# Let's Get Linear: Singular Value Decomposition

Dimension reduction finds the most important variables in the data -- or at least removes the least important ones. Firstly, it helps stream line the data analysis. It also avoids the curse of dimensionality, which is that in high dimensions the volume of the space becomes so high that all of the data seems different from each other in different ways, which makes pattern finding in the data very challenging. 

Singular Value Decomposition is a pure linear algebra method to factor data and help reduce the dimensions of a data matrix. Let's explore the math!

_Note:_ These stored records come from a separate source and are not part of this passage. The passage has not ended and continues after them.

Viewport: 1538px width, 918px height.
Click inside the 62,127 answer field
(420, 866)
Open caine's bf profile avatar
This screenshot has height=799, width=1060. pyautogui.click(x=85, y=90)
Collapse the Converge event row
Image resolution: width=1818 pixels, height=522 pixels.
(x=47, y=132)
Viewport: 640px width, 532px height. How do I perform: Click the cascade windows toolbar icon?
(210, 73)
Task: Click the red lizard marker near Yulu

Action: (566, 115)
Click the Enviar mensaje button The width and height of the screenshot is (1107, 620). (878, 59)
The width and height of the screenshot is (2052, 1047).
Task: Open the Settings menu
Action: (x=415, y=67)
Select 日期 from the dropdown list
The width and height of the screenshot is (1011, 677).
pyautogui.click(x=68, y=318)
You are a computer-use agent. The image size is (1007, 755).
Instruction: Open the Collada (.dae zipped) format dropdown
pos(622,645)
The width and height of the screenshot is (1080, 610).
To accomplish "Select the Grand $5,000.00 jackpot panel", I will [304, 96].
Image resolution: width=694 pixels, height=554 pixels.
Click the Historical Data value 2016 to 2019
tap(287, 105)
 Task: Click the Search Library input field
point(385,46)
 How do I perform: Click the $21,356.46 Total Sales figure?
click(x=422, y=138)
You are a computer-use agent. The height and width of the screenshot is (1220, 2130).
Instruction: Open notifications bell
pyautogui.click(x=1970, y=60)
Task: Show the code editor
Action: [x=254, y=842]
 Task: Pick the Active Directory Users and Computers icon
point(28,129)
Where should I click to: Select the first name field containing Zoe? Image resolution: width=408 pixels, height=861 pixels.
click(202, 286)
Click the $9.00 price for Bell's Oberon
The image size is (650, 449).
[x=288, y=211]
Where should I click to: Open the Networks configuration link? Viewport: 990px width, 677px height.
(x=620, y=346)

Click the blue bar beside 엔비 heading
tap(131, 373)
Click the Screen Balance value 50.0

Let's first get our imports in.

In [21]:
import pandas as pd
import matplotlib.pyplot as plt
import seaborn as sns
import numpy as np
from numpy import linalg as LA

import anime_svd as aSVD

And import our guiding example for SVD, which is a matrix of user's ratings for different animes. The rows of the matrix are the users and the columns are animes.

In [2]:
# Import data
ratings = pd.read_csv("rating.csv")
animes = pd.read_csv("anime.csv")

np_matrix, anime_ids = aSVD.make_matrix(ratings, animes) 

np_matrix.shape

(1145, 5287)

## A less mathy construction

Let's think of a matrix M that is $m \times n$ as mapping something in m space to something in n space. Through SVD, we can decompose/factor the relationships M into $U \Sigma V^{T}$. 
- $U$ is an $m \times m$ matrix that maps the m space onto a concept space.
- $\Sigma$ is a diagonal matrix of size $m \times n$ that describes the strength of concept.
- $V^{T}$ is a $n \times n$ matrix that maps concepts onto n space. 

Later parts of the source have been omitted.